▶ _Instructions for the task_
The word "computer" may appear in the records below. Report how many lines contain it, and write nothing besides the number.

▶ _Records for this task_
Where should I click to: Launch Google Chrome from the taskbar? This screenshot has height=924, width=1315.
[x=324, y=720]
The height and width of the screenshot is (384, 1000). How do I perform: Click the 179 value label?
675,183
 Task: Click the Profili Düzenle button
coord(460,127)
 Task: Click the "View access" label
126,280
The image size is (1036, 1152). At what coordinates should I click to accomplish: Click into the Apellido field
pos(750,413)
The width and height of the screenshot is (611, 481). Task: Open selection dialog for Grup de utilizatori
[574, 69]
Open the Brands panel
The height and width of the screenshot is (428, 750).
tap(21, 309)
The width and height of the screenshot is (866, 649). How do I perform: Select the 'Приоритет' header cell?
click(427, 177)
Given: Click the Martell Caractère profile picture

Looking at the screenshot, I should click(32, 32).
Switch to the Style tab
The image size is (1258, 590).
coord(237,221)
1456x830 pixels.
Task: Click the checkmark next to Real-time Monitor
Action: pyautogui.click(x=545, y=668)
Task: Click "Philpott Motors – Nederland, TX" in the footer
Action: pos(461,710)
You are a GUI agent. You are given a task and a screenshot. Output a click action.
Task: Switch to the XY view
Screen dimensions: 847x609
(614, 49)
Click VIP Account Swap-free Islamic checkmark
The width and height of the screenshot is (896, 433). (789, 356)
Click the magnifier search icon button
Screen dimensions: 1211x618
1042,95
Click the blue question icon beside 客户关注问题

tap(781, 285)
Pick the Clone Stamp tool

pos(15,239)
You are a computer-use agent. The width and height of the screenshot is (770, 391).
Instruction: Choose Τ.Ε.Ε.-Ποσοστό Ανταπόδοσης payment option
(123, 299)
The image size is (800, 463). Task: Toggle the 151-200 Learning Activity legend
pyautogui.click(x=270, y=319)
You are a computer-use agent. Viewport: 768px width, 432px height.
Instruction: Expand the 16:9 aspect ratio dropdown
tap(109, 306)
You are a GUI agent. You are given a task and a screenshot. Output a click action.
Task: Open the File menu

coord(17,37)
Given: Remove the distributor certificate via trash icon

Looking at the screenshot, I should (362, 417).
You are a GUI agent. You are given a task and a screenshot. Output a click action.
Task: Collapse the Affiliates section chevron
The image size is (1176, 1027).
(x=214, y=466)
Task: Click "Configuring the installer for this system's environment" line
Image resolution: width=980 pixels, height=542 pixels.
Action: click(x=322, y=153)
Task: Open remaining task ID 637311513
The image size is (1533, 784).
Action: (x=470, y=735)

▶ _Exercise result_
2